New Mexico, like many states, is seeing signs of the looming nationwide physician shortage. All but one county is facing a serious gap between the need for primary care physicians and available local doctors. Experts estimate that more than 1,400 doctors are currently practicing in the state, more than 200 short of what they need, and obstacles like the cost of med school are in the way. Especially with New Mexico’s expansive rural population, it’s a major problem. That’s why U.S. Senator Mark Udall is out to fix it, and offer a nationwide solution at the same time. Along with Senator Martin Heinrich, Udall introduced the Increasing Primary Care Access Act, which aims to improve training programs and hold the medical education system more accountable, all the in name of increasing access to healthcare.

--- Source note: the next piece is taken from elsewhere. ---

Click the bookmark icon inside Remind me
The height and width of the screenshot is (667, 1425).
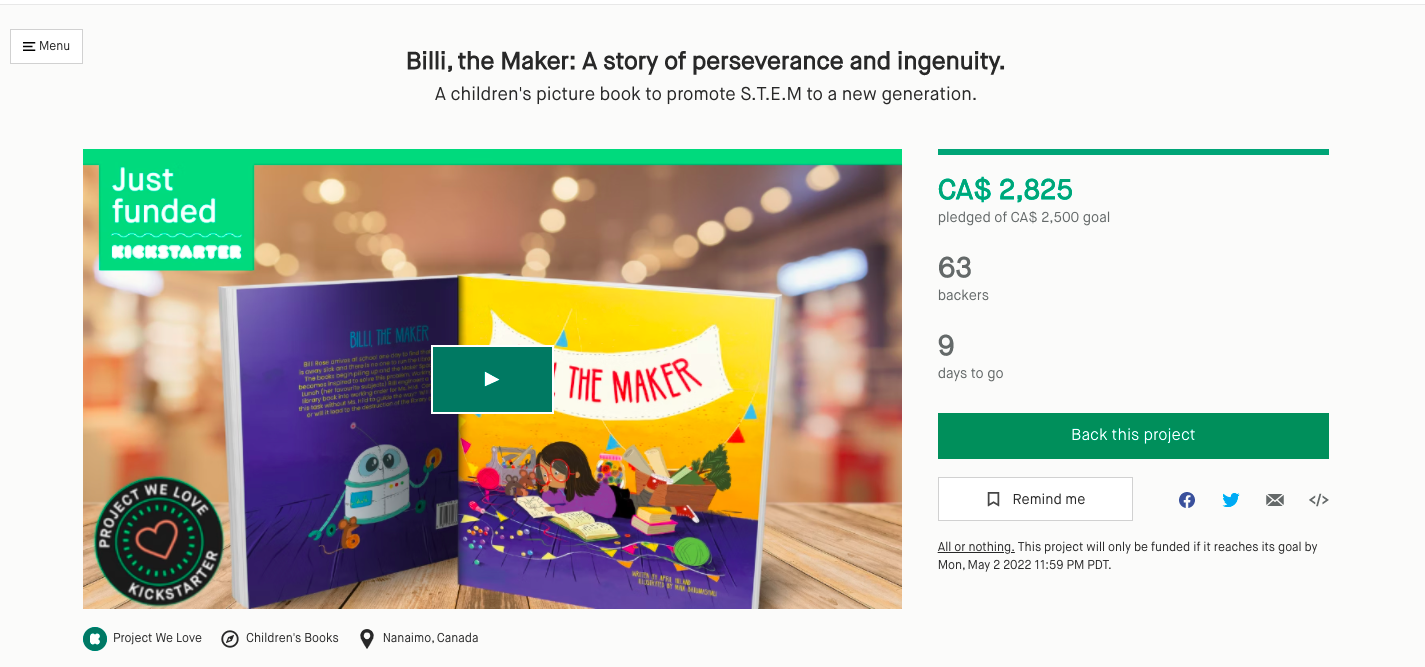click(993, 499)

The goal of the bill is to equip the education system with the tools to serve the demand for newly trained doctors, including five specific programs:

  • Centers of excellence that focus on primary care in med schools
  • Incentive programs to encourage med students to choose residencies in primary care
  • Reauthorization for the Teacher Health Center program, to create community care centers that can host primary care residents
  • Committing graduate medical education funds to areas experiencing primary care provider shortages
  • Funding workforce analysis centers to improve residencies in underserved areas.

Meanwhile, Senator Dean Heller of Nevada has joined Udall in introducing another bill, focusing specifically on healthcare access for rural veterans. Meaning there’s still hope before America’s physician shortage gets out of hand.